Lines in the data below that contain the word "target" are to be copied.

+++

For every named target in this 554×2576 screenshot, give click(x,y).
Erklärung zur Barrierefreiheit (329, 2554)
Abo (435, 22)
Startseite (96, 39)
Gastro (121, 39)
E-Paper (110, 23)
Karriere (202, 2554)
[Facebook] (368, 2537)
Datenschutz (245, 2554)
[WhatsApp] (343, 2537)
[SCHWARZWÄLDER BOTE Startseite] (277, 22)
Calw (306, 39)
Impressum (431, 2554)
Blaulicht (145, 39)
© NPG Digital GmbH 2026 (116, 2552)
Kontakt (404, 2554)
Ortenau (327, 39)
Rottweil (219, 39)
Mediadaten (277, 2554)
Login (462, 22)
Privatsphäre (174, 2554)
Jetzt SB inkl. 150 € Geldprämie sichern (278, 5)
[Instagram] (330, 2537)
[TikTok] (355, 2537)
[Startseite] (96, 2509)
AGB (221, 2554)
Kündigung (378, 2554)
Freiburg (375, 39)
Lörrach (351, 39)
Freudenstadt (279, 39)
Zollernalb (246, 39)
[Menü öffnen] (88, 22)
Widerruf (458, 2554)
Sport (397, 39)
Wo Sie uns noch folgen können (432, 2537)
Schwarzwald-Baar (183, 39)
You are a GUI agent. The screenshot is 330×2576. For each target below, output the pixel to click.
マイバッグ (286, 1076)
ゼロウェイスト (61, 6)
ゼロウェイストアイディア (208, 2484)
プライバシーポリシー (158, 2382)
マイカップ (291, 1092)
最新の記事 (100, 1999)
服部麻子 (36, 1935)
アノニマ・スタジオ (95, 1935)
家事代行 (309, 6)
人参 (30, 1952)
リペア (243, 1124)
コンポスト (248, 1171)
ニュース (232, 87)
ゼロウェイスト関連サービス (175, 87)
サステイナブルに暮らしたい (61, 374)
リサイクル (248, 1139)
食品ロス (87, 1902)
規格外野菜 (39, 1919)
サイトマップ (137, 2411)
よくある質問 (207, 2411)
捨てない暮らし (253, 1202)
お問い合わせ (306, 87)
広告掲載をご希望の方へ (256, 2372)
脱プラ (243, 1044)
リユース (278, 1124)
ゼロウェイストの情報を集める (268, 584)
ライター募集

+++

Solution to this exercise:
For every named target in this 554×2576 screenshot, give click(x,y).
You are a GUI agent. The screenshot is 330×2576. For each target below, output the pixel to click.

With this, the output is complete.